Stored items:
· · ·

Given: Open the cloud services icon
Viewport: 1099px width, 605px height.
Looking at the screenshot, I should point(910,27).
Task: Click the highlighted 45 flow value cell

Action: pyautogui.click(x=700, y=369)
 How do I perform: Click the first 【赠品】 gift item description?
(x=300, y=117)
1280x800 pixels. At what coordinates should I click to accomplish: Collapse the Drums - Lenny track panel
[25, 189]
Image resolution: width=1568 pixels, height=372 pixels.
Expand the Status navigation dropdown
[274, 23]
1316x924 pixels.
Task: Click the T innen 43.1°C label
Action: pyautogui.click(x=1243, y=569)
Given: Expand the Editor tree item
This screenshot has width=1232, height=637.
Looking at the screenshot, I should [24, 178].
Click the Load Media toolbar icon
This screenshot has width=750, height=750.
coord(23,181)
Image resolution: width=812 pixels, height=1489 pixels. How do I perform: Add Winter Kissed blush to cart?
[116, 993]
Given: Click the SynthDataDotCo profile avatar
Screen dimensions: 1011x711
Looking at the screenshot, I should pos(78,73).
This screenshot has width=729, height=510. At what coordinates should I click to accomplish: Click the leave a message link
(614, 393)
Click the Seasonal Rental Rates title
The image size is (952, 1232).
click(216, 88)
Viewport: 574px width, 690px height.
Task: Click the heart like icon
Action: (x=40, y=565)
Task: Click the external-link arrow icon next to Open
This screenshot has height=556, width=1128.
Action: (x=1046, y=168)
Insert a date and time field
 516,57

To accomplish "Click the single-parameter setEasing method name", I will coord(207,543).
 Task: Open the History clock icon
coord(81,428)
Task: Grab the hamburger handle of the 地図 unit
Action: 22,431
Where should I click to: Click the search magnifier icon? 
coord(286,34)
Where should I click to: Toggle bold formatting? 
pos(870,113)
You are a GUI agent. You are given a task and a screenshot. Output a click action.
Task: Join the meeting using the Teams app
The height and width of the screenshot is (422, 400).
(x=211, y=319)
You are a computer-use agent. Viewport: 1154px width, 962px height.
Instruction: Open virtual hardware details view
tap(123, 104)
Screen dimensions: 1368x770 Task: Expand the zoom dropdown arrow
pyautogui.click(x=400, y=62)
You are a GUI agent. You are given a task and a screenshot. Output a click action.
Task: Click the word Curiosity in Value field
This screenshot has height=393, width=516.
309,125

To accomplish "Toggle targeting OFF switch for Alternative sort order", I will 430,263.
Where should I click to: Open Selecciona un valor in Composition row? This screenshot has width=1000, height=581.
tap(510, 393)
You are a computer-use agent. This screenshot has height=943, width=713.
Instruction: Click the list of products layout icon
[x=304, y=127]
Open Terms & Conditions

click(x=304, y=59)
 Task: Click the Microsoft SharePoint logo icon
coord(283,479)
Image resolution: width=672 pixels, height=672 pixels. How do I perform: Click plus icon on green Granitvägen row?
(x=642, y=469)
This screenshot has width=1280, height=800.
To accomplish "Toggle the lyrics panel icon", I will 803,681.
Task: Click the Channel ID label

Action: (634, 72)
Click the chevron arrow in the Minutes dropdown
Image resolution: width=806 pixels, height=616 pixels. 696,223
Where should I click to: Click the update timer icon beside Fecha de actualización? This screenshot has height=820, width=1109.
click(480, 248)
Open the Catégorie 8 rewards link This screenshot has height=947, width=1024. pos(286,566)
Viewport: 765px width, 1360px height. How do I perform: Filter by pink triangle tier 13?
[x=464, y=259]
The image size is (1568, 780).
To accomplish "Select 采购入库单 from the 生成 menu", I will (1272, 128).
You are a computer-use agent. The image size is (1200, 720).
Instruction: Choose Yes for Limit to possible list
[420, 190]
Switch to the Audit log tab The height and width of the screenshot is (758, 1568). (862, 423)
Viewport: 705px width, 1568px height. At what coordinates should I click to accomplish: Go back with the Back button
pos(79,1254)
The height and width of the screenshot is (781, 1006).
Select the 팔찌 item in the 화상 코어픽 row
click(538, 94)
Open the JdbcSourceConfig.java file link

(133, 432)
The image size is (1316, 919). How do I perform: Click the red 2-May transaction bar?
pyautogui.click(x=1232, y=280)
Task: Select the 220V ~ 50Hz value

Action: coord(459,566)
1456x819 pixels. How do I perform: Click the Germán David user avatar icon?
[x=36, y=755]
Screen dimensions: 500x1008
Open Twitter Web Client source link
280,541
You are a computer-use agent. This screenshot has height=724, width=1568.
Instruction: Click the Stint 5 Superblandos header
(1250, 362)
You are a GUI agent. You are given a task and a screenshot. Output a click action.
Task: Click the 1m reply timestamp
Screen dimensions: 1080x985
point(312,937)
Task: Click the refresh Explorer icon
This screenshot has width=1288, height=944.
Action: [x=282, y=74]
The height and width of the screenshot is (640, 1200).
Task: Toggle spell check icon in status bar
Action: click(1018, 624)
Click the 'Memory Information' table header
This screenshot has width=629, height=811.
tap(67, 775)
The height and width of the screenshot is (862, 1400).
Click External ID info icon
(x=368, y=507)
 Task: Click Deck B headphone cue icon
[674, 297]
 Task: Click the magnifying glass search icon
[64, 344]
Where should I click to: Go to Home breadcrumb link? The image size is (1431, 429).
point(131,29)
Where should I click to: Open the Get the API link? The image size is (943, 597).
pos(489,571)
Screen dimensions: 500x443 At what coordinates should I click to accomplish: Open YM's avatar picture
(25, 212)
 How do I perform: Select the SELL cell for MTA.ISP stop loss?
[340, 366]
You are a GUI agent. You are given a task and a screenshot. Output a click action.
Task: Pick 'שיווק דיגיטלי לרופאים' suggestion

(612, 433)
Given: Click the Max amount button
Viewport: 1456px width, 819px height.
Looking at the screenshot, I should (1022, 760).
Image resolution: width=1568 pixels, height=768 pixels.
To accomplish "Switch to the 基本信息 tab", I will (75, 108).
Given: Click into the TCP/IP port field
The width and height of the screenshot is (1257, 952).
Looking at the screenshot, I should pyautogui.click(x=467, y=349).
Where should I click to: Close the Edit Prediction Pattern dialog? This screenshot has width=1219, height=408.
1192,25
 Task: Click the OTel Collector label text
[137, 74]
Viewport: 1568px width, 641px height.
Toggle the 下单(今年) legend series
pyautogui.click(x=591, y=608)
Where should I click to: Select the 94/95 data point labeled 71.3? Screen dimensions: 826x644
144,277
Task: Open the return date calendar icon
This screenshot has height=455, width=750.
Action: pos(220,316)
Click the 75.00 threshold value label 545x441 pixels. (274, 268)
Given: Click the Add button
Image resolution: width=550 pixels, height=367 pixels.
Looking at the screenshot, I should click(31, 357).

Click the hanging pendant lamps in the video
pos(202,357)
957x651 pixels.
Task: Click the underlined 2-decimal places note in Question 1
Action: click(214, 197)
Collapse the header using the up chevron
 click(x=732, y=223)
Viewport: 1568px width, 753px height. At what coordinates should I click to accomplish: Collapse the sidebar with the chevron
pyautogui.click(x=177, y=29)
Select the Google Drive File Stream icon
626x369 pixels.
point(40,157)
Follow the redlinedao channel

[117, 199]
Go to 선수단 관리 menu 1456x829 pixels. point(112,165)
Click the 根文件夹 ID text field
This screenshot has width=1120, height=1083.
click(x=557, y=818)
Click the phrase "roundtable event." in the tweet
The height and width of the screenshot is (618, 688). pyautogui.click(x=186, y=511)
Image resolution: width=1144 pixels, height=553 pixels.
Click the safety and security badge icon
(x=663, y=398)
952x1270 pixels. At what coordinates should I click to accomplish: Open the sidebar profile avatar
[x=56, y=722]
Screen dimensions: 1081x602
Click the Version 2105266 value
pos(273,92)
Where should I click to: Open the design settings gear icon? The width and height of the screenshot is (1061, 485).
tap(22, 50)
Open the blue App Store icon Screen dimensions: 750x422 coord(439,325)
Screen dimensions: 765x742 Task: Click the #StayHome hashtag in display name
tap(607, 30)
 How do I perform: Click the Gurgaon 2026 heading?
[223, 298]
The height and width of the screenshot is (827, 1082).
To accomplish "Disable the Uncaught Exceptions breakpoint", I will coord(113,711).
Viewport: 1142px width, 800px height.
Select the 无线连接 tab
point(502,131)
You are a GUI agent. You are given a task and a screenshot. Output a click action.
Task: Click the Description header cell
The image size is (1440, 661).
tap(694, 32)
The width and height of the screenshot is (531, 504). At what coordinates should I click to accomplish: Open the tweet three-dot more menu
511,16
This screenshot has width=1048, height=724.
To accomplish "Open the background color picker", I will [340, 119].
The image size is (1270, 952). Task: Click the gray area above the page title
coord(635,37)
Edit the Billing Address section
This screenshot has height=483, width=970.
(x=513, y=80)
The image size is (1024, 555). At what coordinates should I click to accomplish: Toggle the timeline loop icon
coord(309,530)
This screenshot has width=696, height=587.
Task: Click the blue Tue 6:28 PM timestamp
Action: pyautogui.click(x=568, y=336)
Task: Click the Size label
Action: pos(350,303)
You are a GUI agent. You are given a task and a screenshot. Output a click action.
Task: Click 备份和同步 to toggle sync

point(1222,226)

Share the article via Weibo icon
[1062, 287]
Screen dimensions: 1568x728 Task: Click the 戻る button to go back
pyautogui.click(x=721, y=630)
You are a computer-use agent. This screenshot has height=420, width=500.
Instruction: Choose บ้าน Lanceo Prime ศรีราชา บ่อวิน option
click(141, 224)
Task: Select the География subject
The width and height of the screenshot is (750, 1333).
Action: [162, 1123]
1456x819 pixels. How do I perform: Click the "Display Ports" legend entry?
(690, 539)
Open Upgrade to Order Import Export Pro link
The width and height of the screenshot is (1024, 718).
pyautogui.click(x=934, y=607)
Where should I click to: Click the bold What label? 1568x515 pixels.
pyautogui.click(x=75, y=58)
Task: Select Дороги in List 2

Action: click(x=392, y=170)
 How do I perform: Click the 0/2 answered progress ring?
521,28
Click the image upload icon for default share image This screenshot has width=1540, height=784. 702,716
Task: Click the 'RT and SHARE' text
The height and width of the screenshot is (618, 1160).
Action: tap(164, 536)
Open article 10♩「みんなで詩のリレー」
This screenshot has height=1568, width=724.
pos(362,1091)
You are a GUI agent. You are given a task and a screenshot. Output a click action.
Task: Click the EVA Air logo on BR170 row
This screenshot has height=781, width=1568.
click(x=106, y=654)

· · ·

Would you please reproduce the records above exactly, only from their first line through the line holding "Click the Seasonal Rental Rates title", with both ends included?

Task output:
Given: Open the cloud services icon
Viewport: 1099px width, 605px height.
Looking at the screenshot, I should point(910,27).
Task: Click the highlighted 45 flow value cell

Action: pyautogui.click(x=700, y=369)
 How do I perform: Click the first 【赠品】 gift item description?
(x=300, y=117)
1280x800 pixels. At what coordinates should I click to accomplish: Collapse the Drums - Lenny track panel
[25, 189]
Image resolution: width=1568 pixels, height=372 pixels.
Expand the Status navigation dropdown
[274, 23]
1316x924 pixels.
Task: Click the T innen 43.1°C label
Action: pyautogui.click(x=1243, y=569)
Given: Expand the Editor tree item
This screenshot has width=1232, height=637.
Looking at the screenshot, I should [24, 178].
Click the Load Media toolbar icon
This screenshot has width=750, height=750.
coord(23,181)
Image resolution: width=812 pixels, height=1489 pixels. How do I perform: Add Winter Kissed blush to cart?
[116, 993]
Given: Click the SynthDataDotCo profile avatar
Screen dimensions: 1011x711
Looking at the screenshot, I should pos(78,73).
This screenshot has width=729, height=510. At what coordinates should I click to accomplish: Click the leave a message link
(614, 393)
Click the Seasonal Rental Rates title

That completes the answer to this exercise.